Otras estimaciones apuntan en la misma dirección. La plataforma Greenly, especializada en contabilidad de carbono, calcula que la huella del Mundial podría situarse en torno a 7,8 millones de toneladas de CO₂ equivalente, más del doble que la atribuida a Catar 2022. En su análisis, entre el 87% y el 88% de las emisiones procederían de los desplazamientos de espectadores, una proporción que refleja el impacto de organizar el torneo en una extensión territorial tan amplia.
Los informes también ponen el foco en los vínculos del fútbol con los combustibles fósiles. El estudio de Loughborough, Manchester y Bristol advierte de que el fútbol se ha convertido en una plataforma privilegiada para el sportswashing de petroestados y empresas energéticas. En este contexto, los autores citan el patrocinio de Aramco, compañía saudí de petróleo y gas y uno de los principales socios de la FIFA, como ejemplo de cómo el capital fósil se integra en la cultura futbolística global.
La FIFA, por su parte, defiende que el Mundial 2026 cuenta con una estrategia de sostenibilidad y derechos humanos que incluye medidas de medición y mitigación de emisiones, eficiencia energética, gestión de residuos, promoción del transporte público y reducción de impactos locales. La organización también subraya el uso de infraestructuras ya existentes en las ciudades sede. Sin embargo, los informes críticos consideran que estas medidas son insuficientes si no se cuestiona la lógica de expansión permanente del torneo.

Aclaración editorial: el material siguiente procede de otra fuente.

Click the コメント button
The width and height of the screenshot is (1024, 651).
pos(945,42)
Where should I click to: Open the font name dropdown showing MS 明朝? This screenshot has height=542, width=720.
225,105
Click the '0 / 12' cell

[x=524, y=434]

Entre las recomendaciones planteadas figuran frenar la expansión de competiciones, prohibir la publicidad y los patrocinios de combustibles fósiles, restringir la propiedad de clubes por parte de actores vinculados al petróleo y el gas, integrar plenamente a los responsables de sostenibilidad en la toma de decisiones, crear fondos de adaptación para el fútbol base y dar más voz a aficionados y jugadores. Como resume Mark Doidge, profesor de Sociología del Deporte en la Universidad de Loughborough y coautor del informe, “el fútbol es una fuerza cultural poderosa, con millones de aficionados y jugadores” y “puede, y debe, usar su influencia para mitigar el cambio climático”.